‘Lord Emsworth Acts For The Best’ by P.G. Wodehouse

Lord Emsworth Acts For The Best by P.G. Wodehouse, 1926

The magic trick:

Building the conflicts into one climatic comedic scene

We pause this month of Irish stories to head a little south into Jolly Old England for a P.G. Wodehouse story with which to celebrate my birthday.

This is an early Blandings story, and as such, Lord Emsworth hasn’t quite rounded into form as a character yet. He’s almost too competent still.

This story, though, doesn’t thrive on its characters or even its language. Its main point of interest is its scenario – a fitting word because it’s Freddie’s film “scenario” that causes all the plot’s mayhem in the first place. Mayhem, too, is a fitting word because the plot – much like a stage comedy – rouses to a madcap climatic scene.

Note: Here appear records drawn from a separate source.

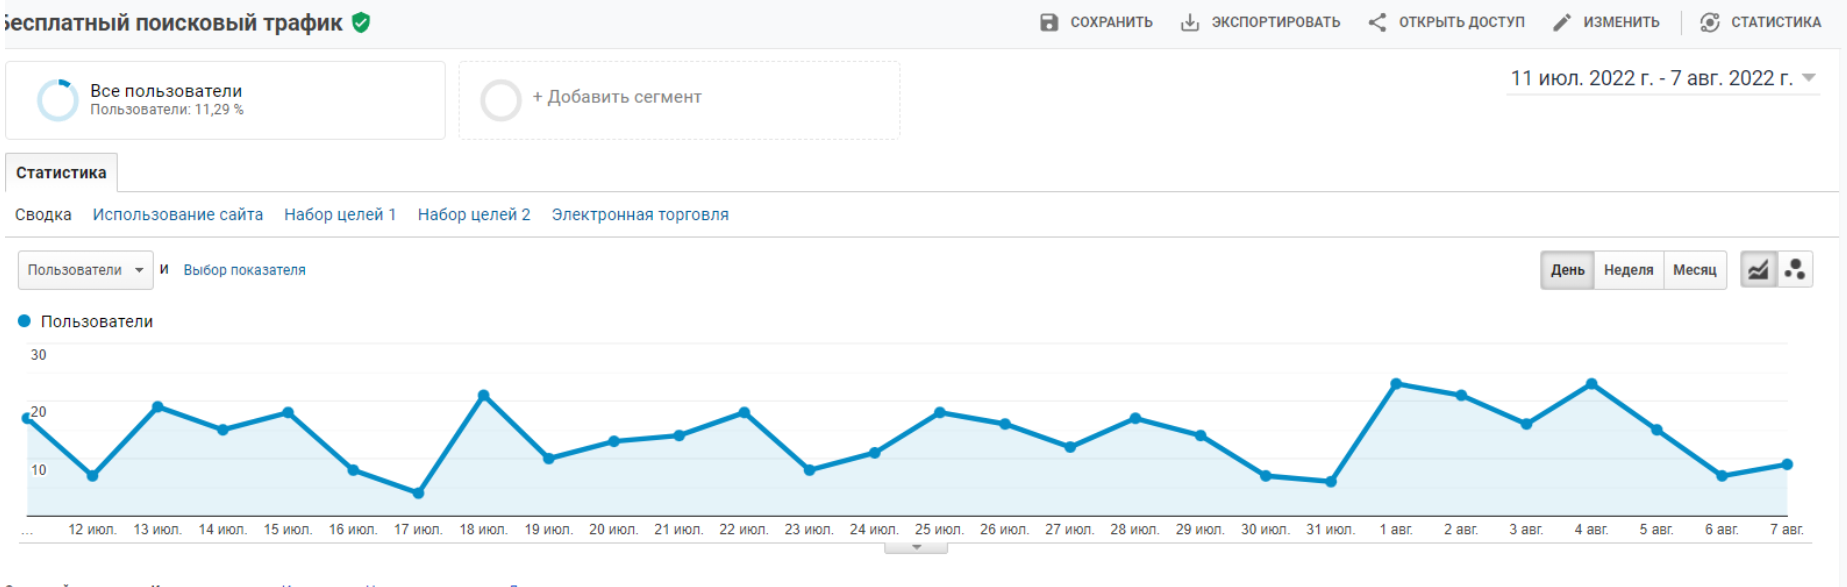The height and width of the screenshot is (587, 1847).
Task: Click the export download icon
Action: [1189, 22]
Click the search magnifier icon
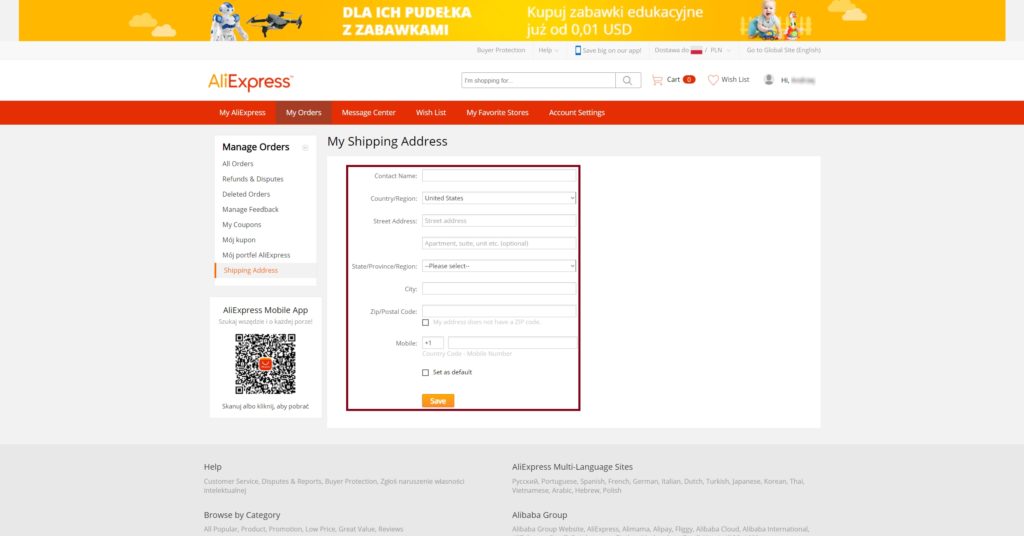The image size is (1024, 536). (x=628, y=80)
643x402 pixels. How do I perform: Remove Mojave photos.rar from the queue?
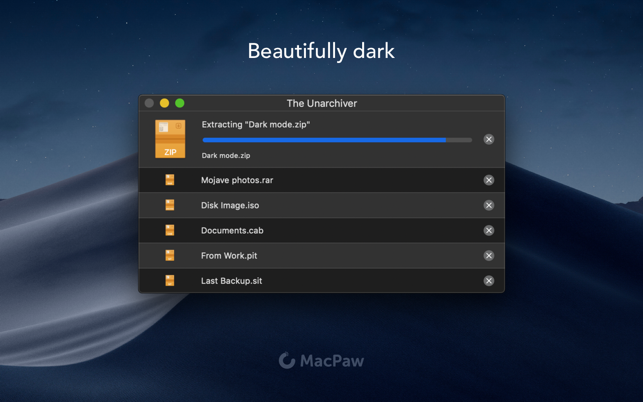pyautogui.click(x=489, y=180)
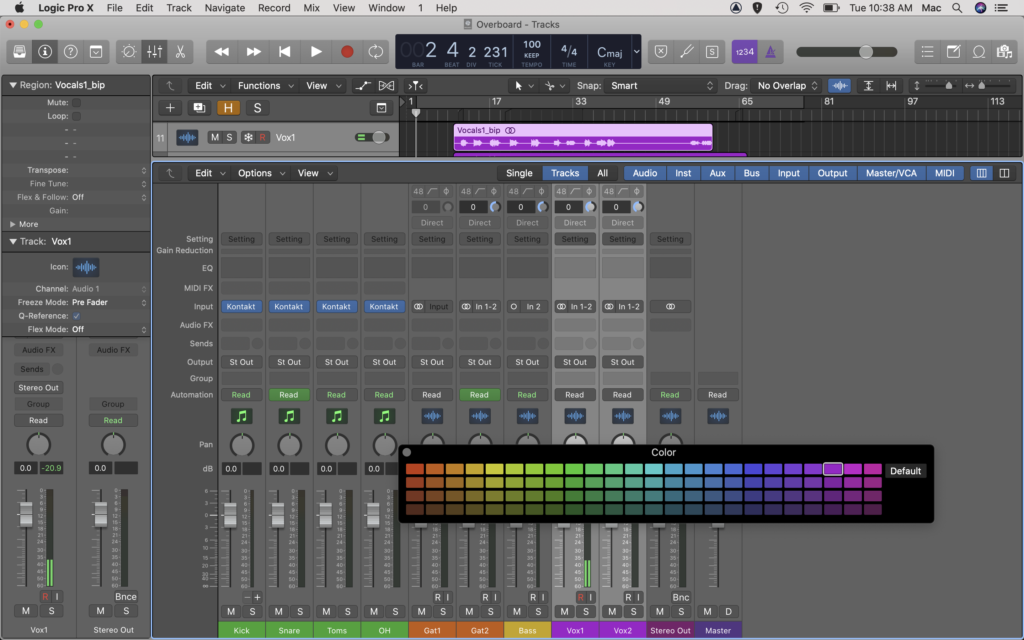Screen dimensions: 1024x640
Task: Toggle the Library panel icon
Action: (18, 52)
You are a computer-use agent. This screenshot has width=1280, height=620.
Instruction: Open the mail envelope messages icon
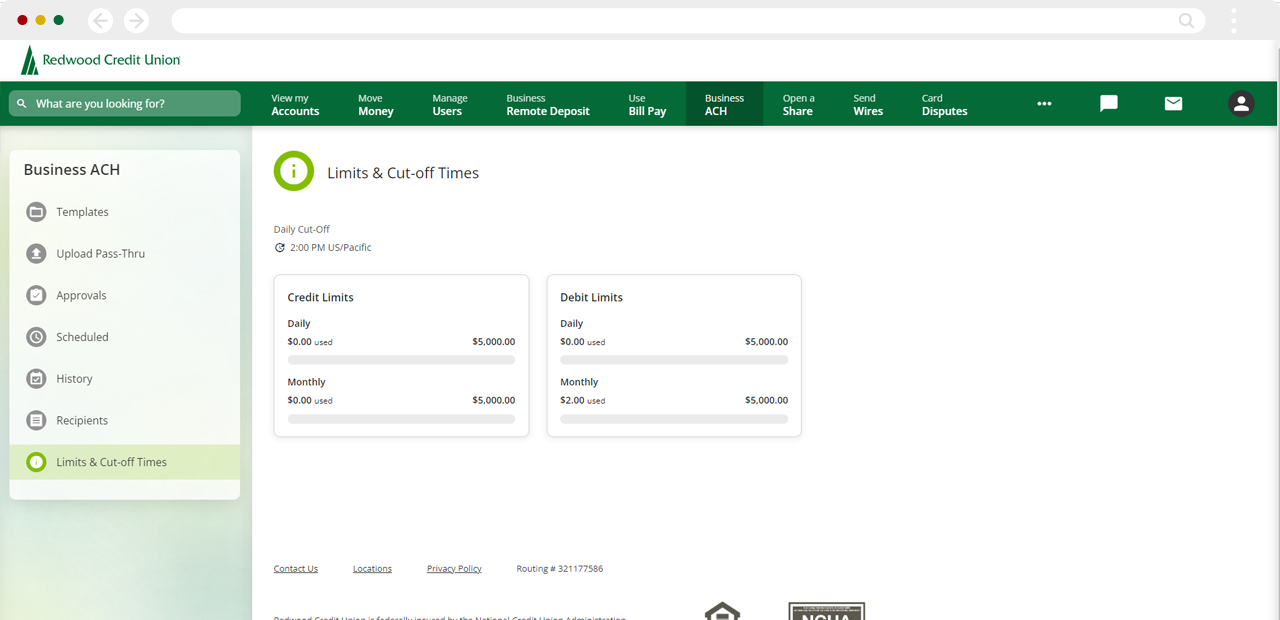pos(1173,104)
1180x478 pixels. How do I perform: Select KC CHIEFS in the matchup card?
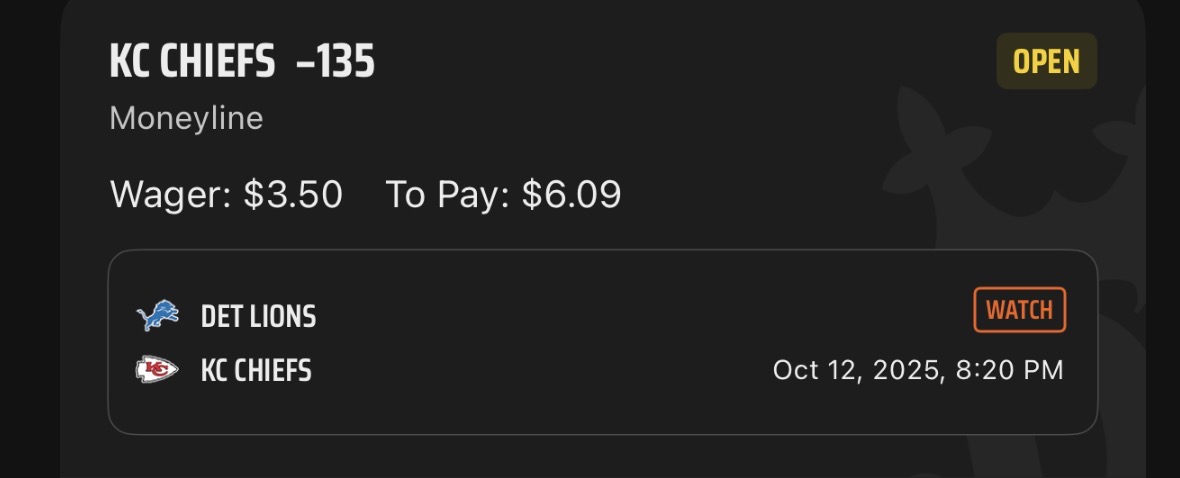[x=256, y=371]
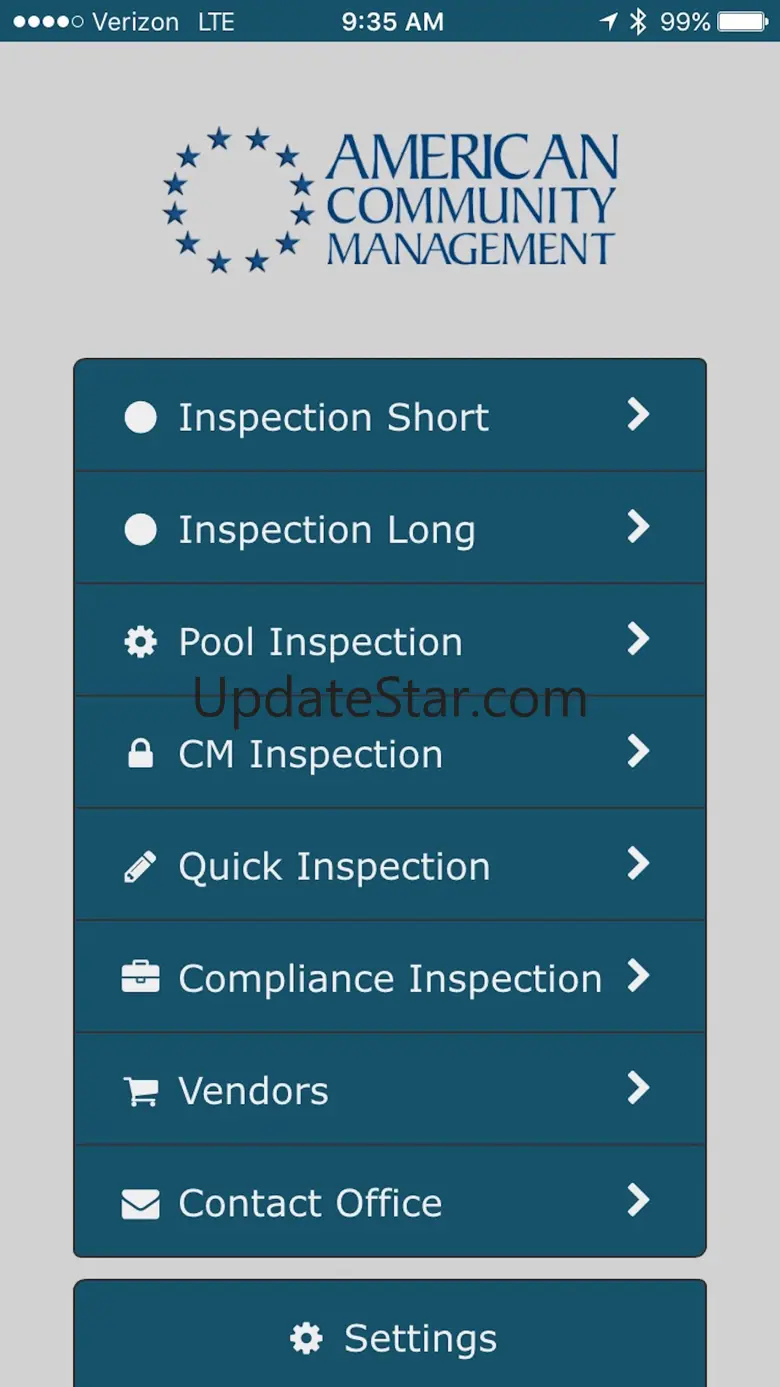Screen dimensions: 780x1387
Task: Tap the chevron arrow on Vendors row
Action: point(638,1088)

Everything reaches a boiling point at once. There are mistaken identities, costumes, confused motivations, and a happy ending.

What more could you want?

And that’s quite a trick on Wodehouse’s part.

The selection:

The figure was that of a tall, thin man with white hair and a long and flowing beard of the same venerable hue. Strange as it seemed that a person of such appearance should not have been shot on sight early in his career, he had obviously reached an extremely advanced age. He was either a man of about a hundred and fifty who was rather young for his years or a man of about a hundred and ten who had been aged by trouble.